Records for the task:
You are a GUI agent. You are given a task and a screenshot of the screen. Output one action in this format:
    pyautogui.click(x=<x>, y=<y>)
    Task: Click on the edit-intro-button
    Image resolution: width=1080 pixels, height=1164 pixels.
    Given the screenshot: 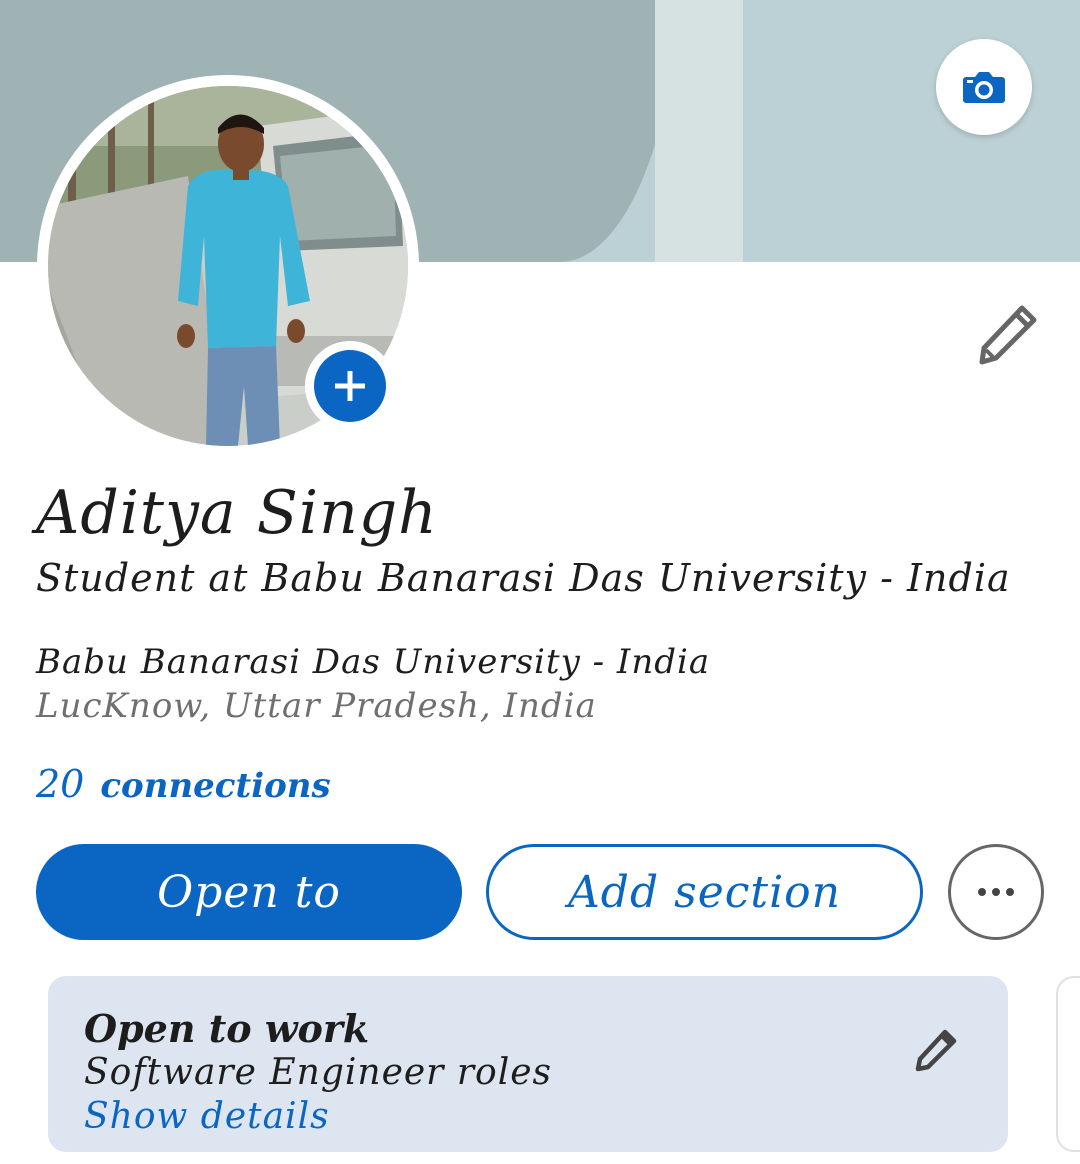 What is the action you would take?
    pyautogui.click(x=1008, y=334)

To do:
Starting at the beginning of the material and ending with the line that contains "Image resolution: width=1080", write those lines out again with "edit-intro-button" substituted by "save-intro-button". Leave everything else unchanged.

Finished exercise:
You are a GUI agent. You are given a task and a screenshot of the screen. Output one action in this format:
    pyautogui.click(x=<x>, y=<y>)
    Task: Click on the save-intro-button
    Image resolution: width=1080 pixels, height=1164 pixels.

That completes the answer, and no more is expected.